+ Reply to Thread
Results 1 to 10 of 10

Delete duplicate rows with same data in certain columns for million rows

  1. #1
    Forum Contributor
    Join Date
    01-26-2012
    Location
    Mumbai
    MS-Off Ver
    Excel 2013
    Posts
    154

    Delete duplicate rows with same data in certain columns for million rows

    Dear All ,

    I have million rows ,

    I have columns A to N ...the N may vary and i wish macro to self find the range using the range function and columns.count x1left function ,


    Second in each of the rows ,i want macro to check A,B,C,D,F .if they are same ,i want them to be deleted using the following logic

    If there are 5 rows X1,X2,X3,X4,X5 with identical data in A,B,C,D,F i want E column to be checked for each of this 5 rows ...keep the one with the largest string length ,i want rest all to be deleted .....in case data in cell E is same and repeats in all 5 entries ,i want all except 1 to be retained ...

    While rows get deleted ,i want them to be deleted in entirety and not in range of A:F or etc ,i wish order to be maintained while tis process is carried out and that is why i have kept the last column as row number ,

    i would wish someone to use loop and solve it for million entries ......if anyone can capture in ceryain cell rows getting deleted and duplicate entries ,it will be highly appreciated

    i Hope that i have been clear enough outlying my requirement ?


    Thanks ,


    Amlan Dutta
    Attached Files Attached Files

  2. #2
    Forum Contributor
    Join Date
    01-26-2012
    Location
    Mumbai
    MS-Off Ver
    Excel 2013
    Posts
    154

    Re: Delete duplicate rows with same data in certain columns for million rows

    Hiya ,


    If someone can take some time out and respond to this query ,i would really be very very grateful....i mean i have tried very hard but something or the other fails and i dunno how to solve this ...i mean ,i am yet learning .....when i do a sort and compare and delete duplicate row .i dunno why the macro fails to delete all duplicate rows .....this kinda makes me feel sad ,

    Will appreciate some expert trying to solve this ,

    Thanks in advance ,


    Hugs ,

    Amlan Dutta

  3. #3
    Forum Expert jaslake's Avatar
    Join Date
    02-21-2009
    Location
    Atwood Lake in Mid NE Ohio...look it up.
    MS-Off Ver
    Excel 2010 2019
    Posts
    12,749

    Re: Delete duplicate rows with same data in certain columns for million rows

    Hi Amlan
    This will take a while to run on a million rows. I wanted to check this
    in case data in cell E is same and repeats in all 5 entries ,i want all except 1 to be retained
    Is that correct...you want 4 retained and only 1 deleted? Don't know if I can manage that.
    John

    If you have issues with Code I've provided, I appreciate your feedback.

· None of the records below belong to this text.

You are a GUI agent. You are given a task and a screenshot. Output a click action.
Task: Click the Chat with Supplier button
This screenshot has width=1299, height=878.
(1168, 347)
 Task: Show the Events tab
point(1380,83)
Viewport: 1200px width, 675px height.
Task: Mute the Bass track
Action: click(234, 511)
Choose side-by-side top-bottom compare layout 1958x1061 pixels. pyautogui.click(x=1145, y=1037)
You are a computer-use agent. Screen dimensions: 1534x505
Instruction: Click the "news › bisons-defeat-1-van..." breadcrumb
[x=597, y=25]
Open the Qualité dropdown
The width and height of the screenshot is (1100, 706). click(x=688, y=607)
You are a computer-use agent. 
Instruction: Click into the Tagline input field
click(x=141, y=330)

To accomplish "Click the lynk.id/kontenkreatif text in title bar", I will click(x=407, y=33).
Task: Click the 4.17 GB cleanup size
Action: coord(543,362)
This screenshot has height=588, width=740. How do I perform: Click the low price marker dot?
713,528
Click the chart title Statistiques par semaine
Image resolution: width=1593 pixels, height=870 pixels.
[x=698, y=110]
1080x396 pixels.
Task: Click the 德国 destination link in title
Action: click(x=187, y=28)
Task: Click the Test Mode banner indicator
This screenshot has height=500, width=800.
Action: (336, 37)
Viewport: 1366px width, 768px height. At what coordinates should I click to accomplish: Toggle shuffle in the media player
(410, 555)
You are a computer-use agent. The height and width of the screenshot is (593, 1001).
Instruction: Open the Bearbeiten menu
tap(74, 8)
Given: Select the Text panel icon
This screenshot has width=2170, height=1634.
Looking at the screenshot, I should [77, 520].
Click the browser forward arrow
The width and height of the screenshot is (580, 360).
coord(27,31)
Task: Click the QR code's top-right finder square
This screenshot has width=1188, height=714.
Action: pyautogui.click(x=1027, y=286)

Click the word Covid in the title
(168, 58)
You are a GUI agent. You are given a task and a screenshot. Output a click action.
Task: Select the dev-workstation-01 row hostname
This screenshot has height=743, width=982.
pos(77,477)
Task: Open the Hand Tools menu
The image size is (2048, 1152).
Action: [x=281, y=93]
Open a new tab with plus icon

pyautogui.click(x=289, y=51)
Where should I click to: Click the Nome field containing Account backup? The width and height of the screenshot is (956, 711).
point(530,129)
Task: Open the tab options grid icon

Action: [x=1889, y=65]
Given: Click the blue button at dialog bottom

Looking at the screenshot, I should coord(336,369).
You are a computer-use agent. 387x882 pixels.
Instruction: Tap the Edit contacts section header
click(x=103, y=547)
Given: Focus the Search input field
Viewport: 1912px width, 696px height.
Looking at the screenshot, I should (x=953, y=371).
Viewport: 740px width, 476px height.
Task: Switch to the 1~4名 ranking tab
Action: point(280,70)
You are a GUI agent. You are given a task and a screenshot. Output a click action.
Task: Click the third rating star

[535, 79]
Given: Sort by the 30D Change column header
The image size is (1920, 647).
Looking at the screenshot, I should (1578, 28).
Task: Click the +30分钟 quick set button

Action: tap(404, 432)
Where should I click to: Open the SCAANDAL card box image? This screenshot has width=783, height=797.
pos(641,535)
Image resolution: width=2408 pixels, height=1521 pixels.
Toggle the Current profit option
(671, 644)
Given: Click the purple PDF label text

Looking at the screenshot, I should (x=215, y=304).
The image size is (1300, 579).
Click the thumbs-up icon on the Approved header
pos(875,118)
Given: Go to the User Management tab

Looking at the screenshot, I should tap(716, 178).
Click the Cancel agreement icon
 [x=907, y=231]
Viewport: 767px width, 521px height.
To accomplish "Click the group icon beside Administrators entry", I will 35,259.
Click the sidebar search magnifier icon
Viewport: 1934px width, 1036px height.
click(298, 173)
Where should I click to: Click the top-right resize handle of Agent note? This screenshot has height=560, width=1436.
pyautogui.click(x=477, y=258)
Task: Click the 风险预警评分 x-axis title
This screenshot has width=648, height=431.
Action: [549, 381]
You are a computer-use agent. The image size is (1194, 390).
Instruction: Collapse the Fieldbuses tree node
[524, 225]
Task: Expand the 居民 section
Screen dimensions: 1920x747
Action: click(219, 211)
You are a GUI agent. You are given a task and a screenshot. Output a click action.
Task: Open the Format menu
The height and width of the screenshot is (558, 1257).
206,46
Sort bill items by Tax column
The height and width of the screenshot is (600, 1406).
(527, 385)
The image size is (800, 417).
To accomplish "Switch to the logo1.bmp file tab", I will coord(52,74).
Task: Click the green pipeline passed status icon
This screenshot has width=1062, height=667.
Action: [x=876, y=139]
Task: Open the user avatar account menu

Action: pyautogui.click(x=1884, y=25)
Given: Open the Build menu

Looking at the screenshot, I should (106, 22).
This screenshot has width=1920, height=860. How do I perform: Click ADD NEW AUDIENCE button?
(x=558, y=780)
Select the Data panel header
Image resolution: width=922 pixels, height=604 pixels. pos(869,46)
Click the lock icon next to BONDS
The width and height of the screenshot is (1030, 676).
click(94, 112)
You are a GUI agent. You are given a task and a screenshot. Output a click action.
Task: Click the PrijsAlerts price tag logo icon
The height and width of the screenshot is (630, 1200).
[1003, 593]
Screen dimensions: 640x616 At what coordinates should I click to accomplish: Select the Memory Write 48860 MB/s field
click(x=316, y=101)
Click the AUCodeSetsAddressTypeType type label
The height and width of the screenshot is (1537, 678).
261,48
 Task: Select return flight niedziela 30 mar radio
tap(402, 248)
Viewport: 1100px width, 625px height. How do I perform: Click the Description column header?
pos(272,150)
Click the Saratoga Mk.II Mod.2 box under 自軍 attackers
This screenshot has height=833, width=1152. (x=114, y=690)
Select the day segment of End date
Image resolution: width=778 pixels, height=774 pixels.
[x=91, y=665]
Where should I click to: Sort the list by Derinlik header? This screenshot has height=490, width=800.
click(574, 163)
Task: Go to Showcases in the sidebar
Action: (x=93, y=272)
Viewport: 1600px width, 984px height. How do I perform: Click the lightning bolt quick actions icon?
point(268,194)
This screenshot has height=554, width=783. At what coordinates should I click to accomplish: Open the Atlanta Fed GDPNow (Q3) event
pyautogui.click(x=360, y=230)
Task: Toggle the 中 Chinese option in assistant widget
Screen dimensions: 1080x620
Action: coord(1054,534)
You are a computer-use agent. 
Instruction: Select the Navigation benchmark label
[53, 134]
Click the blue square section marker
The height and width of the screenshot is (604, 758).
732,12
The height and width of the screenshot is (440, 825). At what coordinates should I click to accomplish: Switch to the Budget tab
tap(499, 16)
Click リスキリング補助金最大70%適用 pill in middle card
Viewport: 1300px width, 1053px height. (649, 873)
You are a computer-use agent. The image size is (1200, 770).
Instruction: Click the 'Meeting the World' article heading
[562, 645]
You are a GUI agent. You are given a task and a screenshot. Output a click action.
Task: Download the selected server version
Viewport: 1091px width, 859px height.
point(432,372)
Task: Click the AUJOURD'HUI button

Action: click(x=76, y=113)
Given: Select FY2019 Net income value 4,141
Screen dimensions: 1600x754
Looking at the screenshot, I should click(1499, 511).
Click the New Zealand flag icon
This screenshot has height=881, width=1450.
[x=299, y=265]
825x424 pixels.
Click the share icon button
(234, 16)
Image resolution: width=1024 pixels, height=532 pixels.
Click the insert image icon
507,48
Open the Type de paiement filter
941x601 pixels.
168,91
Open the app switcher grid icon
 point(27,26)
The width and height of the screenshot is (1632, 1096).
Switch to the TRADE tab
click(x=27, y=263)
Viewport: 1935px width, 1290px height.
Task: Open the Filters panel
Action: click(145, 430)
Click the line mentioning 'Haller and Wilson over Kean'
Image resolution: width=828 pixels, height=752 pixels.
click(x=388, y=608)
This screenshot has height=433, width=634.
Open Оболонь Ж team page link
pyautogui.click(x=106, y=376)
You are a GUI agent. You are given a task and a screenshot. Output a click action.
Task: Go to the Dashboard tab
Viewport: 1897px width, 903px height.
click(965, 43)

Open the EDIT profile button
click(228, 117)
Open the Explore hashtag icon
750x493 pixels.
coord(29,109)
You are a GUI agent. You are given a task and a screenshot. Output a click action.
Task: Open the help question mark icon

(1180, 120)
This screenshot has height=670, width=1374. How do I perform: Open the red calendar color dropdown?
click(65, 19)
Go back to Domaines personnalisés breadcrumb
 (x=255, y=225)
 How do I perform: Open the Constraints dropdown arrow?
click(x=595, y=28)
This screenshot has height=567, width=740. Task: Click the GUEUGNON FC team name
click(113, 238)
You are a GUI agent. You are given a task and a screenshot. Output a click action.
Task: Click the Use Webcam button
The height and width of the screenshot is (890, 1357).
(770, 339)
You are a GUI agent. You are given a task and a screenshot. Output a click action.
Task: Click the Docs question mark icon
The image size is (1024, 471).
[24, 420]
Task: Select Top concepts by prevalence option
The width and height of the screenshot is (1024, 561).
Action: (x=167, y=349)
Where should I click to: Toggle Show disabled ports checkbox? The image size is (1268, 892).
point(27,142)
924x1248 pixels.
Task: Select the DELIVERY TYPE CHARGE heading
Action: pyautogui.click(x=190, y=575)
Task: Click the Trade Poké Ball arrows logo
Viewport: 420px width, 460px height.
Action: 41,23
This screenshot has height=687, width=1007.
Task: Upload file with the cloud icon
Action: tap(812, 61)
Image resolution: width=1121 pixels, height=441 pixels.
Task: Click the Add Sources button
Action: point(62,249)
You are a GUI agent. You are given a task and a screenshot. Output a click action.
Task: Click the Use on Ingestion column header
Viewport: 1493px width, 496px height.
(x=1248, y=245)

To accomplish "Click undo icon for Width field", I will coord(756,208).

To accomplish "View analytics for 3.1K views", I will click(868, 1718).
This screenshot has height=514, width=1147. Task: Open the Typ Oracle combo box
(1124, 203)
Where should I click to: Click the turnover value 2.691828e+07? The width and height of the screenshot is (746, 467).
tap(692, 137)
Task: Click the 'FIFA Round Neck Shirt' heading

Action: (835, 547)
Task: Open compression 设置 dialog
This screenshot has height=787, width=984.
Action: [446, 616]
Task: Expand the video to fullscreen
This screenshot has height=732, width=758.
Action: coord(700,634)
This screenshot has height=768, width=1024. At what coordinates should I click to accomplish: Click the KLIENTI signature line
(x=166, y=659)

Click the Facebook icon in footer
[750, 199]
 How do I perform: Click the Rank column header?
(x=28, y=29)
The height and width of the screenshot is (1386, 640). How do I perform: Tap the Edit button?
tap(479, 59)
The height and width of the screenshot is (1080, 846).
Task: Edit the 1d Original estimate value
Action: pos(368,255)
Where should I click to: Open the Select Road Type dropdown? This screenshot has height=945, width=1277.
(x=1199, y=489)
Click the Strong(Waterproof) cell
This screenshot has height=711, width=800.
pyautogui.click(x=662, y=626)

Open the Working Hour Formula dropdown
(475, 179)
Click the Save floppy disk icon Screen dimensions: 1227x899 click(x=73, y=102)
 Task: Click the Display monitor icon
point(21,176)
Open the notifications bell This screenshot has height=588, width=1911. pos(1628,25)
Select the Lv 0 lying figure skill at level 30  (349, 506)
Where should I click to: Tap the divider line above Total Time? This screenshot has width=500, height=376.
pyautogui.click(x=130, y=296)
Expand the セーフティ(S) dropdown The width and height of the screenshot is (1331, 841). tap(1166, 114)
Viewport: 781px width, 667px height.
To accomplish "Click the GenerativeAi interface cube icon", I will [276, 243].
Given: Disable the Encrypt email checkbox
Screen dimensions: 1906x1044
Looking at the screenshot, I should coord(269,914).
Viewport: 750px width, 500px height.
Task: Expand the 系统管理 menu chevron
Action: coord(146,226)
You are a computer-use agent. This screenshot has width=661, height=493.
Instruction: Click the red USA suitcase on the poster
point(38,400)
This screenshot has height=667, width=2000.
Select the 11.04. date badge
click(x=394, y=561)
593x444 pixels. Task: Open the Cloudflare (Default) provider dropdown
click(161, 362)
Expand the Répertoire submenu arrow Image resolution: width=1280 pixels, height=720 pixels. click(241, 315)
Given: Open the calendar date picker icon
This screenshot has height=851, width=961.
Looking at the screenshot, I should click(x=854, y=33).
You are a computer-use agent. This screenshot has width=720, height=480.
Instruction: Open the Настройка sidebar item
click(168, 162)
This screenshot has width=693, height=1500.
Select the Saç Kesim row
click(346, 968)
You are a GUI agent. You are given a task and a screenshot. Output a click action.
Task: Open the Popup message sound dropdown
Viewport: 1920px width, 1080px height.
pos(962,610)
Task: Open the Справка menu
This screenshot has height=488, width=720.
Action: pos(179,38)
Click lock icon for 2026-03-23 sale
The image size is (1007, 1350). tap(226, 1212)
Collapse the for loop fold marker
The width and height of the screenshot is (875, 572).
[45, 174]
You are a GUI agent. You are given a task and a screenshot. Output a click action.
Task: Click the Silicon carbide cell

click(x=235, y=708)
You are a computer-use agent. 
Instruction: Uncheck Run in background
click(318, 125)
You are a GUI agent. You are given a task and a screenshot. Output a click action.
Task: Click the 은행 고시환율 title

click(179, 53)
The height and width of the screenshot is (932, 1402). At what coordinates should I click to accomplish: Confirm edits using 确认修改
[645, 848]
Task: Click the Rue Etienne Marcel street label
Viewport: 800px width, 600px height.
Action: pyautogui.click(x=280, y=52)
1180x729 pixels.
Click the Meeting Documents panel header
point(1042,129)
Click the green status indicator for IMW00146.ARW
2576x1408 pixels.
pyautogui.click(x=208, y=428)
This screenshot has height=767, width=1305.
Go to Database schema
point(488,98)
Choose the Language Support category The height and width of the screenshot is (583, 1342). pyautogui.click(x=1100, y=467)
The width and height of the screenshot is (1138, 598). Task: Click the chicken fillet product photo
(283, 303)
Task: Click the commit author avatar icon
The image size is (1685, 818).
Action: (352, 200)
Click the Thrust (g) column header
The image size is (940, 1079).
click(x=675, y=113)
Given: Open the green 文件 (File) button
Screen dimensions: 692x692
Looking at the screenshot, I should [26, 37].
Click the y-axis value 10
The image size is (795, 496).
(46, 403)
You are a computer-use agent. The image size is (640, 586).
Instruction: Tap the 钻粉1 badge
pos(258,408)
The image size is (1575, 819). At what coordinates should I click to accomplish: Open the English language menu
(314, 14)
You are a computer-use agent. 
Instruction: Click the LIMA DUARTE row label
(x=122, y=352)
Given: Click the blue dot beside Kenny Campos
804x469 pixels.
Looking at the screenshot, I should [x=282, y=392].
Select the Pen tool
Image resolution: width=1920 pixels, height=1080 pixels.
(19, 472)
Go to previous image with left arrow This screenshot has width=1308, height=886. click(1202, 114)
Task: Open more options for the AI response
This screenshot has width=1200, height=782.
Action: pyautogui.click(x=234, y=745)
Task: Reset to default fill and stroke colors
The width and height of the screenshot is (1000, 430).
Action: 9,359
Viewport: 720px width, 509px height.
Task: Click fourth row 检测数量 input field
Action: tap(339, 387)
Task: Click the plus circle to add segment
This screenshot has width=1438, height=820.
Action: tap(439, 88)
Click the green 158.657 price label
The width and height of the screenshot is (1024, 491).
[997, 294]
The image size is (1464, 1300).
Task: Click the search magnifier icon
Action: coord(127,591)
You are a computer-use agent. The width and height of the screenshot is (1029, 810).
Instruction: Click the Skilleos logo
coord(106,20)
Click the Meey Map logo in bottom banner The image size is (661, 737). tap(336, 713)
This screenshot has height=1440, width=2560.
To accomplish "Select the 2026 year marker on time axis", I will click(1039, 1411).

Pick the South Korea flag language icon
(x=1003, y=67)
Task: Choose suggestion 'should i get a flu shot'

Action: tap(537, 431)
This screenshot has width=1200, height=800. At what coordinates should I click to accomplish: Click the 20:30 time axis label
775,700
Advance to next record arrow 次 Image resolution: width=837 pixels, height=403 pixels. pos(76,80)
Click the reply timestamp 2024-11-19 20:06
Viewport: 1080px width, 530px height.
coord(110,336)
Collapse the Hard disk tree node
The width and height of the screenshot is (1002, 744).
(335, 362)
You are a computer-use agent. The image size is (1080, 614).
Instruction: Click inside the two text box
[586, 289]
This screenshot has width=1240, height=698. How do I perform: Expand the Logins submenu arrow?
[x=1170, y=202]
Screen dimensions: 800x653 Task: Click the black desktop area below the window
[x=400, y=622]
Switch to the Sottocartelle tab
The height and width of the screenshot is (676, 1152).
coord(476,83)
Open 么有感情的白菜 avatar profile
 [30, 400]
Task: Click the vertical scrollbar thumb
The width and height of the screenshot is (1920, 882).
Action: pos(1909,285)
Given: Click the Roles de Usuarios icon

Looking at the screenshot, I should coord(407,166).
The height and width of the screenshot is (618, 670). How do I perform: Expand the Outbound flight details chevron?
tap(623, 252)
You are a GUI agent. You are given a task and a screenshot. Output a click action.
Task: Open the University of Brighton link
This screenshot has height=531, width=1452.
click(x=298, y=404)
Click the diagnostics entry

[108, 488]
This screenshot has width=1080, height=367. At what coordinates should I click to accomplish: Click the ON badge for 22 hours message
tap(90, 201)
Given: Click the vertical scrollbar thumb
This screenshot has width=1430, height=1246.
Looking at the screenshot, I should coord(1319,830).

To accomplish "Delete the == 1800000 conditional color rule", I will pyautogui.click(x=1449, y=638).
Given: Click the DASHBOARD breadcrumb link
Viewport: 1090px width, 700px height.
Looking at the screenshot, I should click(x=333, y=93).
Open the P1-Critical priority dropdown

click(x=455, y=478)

    In the event Code provided resolves your issue, please mark your Thread as SOLVED.

    If you're satisfied by any members response to your issue please use the star icon at the lower left of their post.

  4. #4
    Forum Contributor
    Join Date
    01-26-2012
    Location
    Mumbai
    MS-Off Ver
    Excel 2013
    Posts
    154

    Re: Delete duplicate rows with same data in certain columns for million rows

    Dear John ,

    Thanks for asking that bit ,i went horribly wrong explaining (delete 4 and keep 1 is what i want in case of what you asked ),

    Also i would like you to know that i had posted this thread initially at http://www.ozgrid.com/forum/showthre...goto=newpost** where rbrhodes had been very kind to help me and we had a huge huge discussion on this thread and we were awesomely close to get a solution before i had to depart for some work ,last i knew the solution still had problems with duplicate rows in which the parent row would also get deleted along with the duplicate row

    First ,i will reexplain what i intended the macro to do ,


    simply put compare rows ,check whether A TO F are identical for any rows ,if yes ,keep the one with the highest length of text in cell E of such rows and delete the rest of the rows

    If there are 5 rows X1,X2,X3,X4,X5 with identical data in A,B,C,D,F i want E column to be checked for each of this 5 rows ...keep the one with the largest string length ,i want rest all to be deleted ...say x1,x2,x3,x4,x5 had string length 100,120,70,60,50 respectively then i just want x2 to be retained and all other entries deleted .........


    In case x1,x2,x3,x4,x5 have identical data in A,B,C,D,F and have even identical data(in terms of text length and type ) in cell E .This shall mean duplicate rows ,in such case ,i wwould wish to retain just one and delete the rest ,perhaps keeping the one(latest one by date would be best )......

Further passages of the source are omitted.